Moving right along.
Why can’t I stand 20 feet away from the wall while belaying?
One reason is that it creates more slack in the climber/belayer system which can have dire consequences for both top roping and leading. If you are top roping at RJ1, you will be climbing on walls that are 37 feet tall with ropes that are about 80 feet long, allowing for about 6 feet of slack to be lying on the mats. If you lower your climber while standing 20 feet away from the wall, you run the risk of running the end of the rope through the belay device, thereby dropping your partner on the ground. One way to avoid this would be to tie a knot on the end of the belay side of the rope. The other way is, obviously, stand no more than a few feet away from the wall.
Belaying from a distance has undesirable effects when it comes to lead climbing as well. First of all, like our top roping scenario, it creates extra slack in the system. Imagine someone that weighs 120 lbs lead belaying their partner that weighs 150 lbs. The belayer is 20 feet away from the wall and the climber has extra slack out because he is attempting to clip the third clip. The climber pumps out and misses the clip. The belayer, being outweighed by 30 lbs, can’t arrest the fall and gets yanked into the wall while the climber splats on the ground because of the extra slack in the system.
Now, let’s reverse the situation. We have a 120 lb climber and a 150 lb belayer standing 20 feet away from the wall. We have the same scenario with the climber taking a bunch of slack out to clip the third clip but falls before he can make it. This time, the unlucky climber gets slammed crotch first onto a taut rope. I’m sure many of you know what I’m talking about. Still not a pleasant situation.
Another major problem with standing too far away from the wall on a lead belay is the wear it causes on the first biner. By standing far away from the wall, the rope bends around the biner with a more acute angle, causing serious friction between the metal and the usually dirty sheath. A nice notch will eventually be worn into the biner, usually with some nice sharp edges. Please go here to see a great post from Black Diamond on what can happen when climbing on a biner with rope wear.
The most common reason people give in our gym about why they want to stand so far away from the wall on a lead belay is that they can’t see the climber otherwise. There’s a simple solution to this. If you can’t see your climber, simply turn around and face out from the wall. See below.

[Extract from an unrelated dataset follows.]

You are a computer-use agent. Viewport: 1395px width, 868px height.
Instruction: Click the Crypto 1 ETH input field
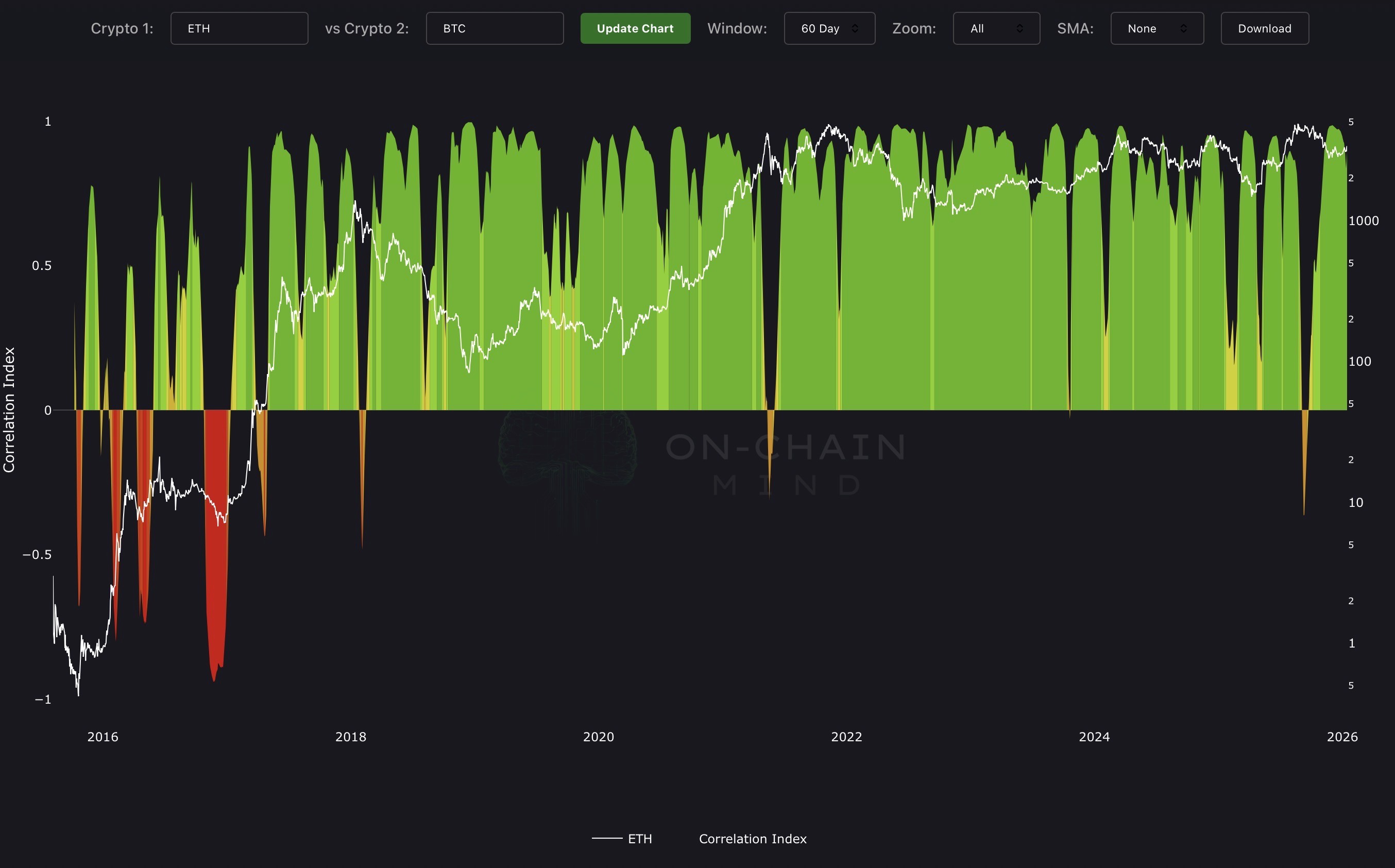coord(239,28)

I love everything about this picture. Kathryn is facing out to see her climber, her stance shows that she’s ready for anything, she has a moderate amount of slack out and she is giving her undivided attention to her climber. Which brings us to our last question.
Why can’t I sit on the mat while I belay?
Several reasons. You can’t lock off as well. You can’t move quickly if you need to. You can not give any semblance of a dynamic lead belay while sitting down. And most importantly to me, sitting down conveys a sense of complacency. Unless you are flying the space shuttle, most people sit down to relax. Belaying is absolutely not a passive activity. Compare the picture below to the one of Kathryn. Who would you want belaying you? (Disclaimer: Katie never belays sitting down, I made her pose for the picture)
Some further reading on the subject of sitting down while belaying can be found at rockclimbing.com (caution, there’s some foul language in this one) and rockandice.com has a post that spells out some great belaying tips in general.
There was a thread on Facebook recently in which someone was discussing the fact that he just saw another person get decked in a gym. The guy got away with just a broken ankle. One of my friends made a comment which sums this whole post nicely: “Belaying is a job and should be taken seriously. Focus.”
Climbing is obviously an inherently risky activity to engage in. Even though you can never erase all risk from climbing, we want you to know that every rule we have in this gym is designed to minimize the risk of climbing as much as we possibly can. If you ever have any questions, please come up and ask one of our staff members, it’s what we are here for.